AIM OF THE EXERCISE
Give the lines below again exactly, starting with the line that holds "graphic novel (895, 1845)" and going on through the line that holds "You are a GUI agent. The screenshot is 254×2576.".

INPUT MATERIAL
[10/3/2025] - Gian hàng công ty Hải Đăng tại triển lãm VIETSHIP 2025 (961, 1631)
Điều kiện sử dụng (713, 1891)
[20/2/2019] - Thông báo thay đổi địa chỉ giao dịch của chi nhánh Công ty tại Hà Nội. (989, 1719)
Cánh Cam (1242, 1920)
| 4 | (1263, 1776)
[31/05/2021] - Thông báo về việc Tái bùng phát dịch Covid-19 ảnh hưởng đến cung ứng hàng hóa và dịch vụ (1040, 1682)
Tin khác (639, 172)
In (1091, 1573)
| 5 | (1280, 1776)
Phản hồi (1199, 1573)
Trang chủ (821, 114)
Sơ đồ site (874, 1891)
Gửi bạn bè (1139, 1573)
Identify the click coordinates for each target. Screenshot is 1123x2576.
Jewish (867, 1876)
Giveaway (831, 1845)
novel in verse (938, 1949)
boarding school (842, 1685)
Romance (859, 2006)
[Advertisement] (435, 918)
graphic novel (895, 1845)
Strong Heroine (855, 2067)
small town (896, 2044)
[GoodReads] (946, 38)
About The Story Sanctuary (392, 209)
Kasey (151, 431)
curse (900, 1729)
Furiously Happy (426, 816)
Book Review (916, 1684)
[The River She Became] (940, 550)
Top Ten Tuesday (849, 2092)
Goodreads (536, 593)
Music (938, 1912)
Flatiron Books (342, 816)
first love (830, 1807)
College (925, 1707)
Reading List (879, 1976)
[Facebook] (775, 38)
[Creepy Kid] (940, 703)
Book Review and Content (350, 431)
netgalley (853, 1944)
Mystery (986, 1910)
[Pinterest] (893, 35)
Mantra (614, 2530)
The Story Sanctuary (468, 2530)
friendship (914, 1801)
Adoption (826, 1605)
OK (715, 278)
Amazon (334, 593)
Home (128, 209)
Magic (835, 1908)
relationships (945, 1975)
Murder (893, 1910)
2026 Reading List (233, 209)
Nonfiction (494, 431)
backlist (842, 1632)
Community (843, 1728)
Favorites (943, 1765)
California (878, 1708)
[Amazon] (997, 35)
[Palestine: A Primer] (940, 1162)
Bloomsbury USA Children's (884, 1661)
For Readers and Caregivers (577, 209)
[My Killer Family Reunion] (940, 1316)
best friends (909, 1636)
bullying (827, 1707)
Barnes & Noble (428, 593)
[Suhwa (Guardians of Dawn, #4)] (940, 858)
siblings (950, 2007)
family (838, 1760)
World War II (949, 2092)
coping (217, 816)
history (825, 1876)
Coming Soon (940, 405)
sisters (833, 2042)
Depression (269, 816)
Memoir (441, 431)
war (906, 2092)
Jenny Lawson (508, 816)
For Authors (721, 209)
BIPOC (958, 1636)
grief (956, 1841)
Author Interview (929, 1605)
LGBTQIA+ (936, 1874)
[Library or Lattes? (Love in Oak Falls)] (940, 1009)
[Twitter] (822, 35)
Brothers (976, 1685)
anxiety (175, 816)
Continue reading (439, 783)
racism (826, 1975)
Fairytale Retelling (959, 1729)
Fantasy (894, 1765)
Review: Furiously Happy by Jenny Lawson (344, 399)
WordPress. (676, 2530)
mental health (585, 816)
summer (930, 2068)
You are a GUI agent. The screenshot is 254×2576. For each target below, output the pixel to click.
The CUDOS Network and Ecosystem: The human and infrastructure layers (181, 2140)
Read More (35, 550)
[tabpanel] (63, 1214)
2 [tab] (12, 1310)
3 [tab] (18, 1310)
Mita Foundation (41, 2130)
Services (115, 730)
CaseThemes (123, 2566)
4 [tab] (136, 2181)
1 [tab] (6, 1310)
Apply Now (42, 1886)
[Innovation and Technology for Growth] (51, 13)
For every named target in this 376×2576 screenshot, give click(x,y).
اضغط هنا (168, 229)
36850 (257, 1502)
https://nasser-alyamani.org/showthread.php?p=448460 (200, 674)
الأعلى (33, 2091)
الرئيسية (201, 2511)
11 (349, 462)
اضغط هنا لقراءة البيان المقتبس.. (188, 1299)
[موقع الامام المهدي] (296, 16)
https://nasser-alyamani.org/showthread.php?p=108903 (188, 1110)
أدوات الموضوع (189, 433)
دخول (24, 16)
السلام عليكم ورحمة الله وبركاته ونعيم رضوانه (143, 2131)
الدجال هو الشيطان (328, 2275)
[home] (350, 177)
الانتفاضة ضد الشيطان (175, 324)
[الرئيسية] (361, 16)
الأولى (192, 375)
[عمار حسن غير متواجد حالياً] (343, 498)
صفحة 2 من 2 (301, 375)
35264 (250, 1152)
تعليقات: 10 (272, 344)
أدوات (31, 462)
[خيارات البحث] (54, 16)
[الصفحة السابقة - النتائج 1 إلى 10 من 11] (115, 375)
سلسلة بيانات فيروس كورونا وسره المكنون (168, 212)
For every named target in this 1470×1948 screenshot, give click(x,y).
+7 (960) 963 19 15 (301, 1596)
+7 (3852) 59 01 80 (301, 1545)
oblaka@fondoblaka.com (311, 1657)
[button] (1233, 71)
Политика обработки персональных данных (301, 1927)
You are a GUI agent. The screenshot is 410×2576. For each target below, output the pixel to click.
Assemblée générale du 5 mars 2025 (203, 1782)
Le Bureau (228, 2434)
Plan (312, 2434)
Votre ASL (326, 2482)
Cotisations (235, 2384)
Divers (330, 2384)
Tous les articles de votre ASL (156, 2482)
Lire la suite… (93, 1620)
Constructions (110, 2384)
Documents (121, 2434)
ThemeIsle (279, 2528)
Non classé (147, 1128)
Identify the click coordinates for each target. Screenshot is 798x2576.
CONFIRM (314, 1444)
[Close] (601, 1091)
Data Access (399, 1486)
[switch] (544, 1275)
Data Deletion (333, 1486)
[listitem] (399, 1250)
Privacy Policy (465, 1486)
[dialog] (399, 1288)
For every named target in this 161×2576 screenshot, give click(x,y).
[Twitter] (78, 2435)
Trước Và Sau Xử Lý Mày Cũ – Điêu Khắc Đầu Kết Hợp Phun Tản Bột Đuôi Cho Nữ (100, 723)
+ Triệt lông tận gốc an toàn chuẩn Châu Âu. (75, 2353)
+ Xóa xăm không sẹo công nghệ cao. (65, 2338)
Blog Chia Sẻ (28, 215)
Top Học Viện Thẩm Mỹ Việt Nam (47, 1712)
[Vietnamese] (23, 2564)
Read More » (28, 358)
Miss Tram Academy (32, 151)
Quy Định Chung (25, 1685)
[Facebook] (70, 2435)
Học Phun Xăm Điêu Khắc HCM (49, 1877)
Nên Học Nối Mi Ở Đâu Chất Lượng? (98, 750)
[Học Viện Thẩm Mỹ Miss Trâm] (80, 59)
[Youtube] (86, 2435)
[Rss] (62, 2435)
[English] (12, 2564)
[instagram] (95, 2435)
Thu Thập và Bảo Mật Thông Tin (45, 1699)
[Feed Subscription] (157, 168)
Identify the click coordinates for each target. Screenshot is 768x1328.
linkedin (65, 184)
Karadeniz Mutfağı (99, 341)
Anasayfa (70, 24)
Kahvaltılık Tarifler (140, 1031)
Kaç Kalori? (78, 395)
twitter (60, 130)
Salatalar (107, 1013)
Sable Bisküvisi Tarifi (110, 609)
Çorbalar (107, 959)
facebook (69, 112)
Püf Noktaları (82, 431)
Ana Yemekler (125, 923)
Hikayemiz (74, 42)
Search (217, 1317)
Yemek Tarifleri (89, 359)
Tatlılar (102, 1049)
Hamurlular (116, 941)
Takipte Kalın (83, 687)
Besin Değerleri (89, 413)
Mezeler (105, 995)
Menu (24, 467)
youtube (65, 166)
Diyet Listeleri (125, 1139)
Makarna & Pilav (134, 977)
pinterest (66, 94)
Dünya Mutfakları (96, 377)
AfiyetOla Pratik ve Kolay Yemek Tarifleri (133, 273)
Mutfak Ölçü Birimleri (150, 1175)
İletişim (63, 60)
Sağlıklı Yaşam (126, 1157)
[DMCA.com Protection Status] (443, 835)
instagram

THE COMPLETED TASK
graphic novel (895, 1845)
Strong Heroine (855, 2067)
small town (896, 2044)
[GoodReads] (946, 38)
About The Story Sanctuary (392, 209)
Kasey (151, 431)
curse (900, 1729)
Furiously Happy (426, 816)
Book Review (916, 1684)
[The River She Became] (940, 550)
Top Ten Tuesday (849, 2092)
Goodreads (536, 593)
Music (938, 1912)
Flatiron Books (342, 816)
first love (830, 1807)
College (925, 1707)
Reading List (879, 1976)
[Facebook] (775, 38)
[Creepy Kid] (940, 703)
Book Review and Content (350, 431)
netgalley (853, 1944)
Mystery (986, 1910)
[Pinterest] (893, 35)
Mantra (614, 2530)
The Story Sanctuary (468, 2530)
friendship (914, 1801)
Adoption (826, 1605)
OK (715, 278)
Amazon (334, 593)
Home (128, 209)
Magic (835, 1908)
relationships (945, 1975)
Murder (893, 1910)
2026 Reading List (233, 209)
Nonfiction (494, 431)
backlist (842, 1632)
Community (843, 1728)
Favorites (943, 1765)
California (878, 1708)
[Amazon] (997, 35)
[Palestine: A Primer] (940, 1162)
Bloomsbury USA Children's (884, 1661)
For Readers and Caregivers (577, 209)
[My Killer Family Reunion] (940, 1316)
best friends (909, 1636)
bullying (827, 1707)
Barnes & Noble (428, 593)
[Suhwa (Guardians of Dawn, #4)] (940, 858)
siblings (950, 2007)
family (838, 1760)
World War II (949, 2092)
coping (217, 816)
history (825, 1876)
Coming Soon (940, 405)
sisters (833, 2042)
Depression (269, 816)
Memoir (441, 431)
war (906, 2092)
Jenny Lawson (508, 816)
For Authors (721, 209)
BIPOC (958, 1636)
grief (956, 1841)
Author Interview (929, 1605)
LGBTQIA+ (936, 1874)
[Library or Lattes? (Love in Oak Falls)] (940, 1009)
[Twitter] (822, 35)
Brothers (976, 1685)
anxiety (175, 816)
Continue reading (439, 783)
racism (826, 1975)
Fairytale Retelling (959, 1729)
Fantasy (894, 1765)
Review: Furiously Happy by Jenny Lawson (344, 399)
WordPress. (676, 2530)
mental health (585, 816)
summer (930, 2068)
You are a GUI agent. The screenshot is 254×2576. For each target below, output the pixel to click.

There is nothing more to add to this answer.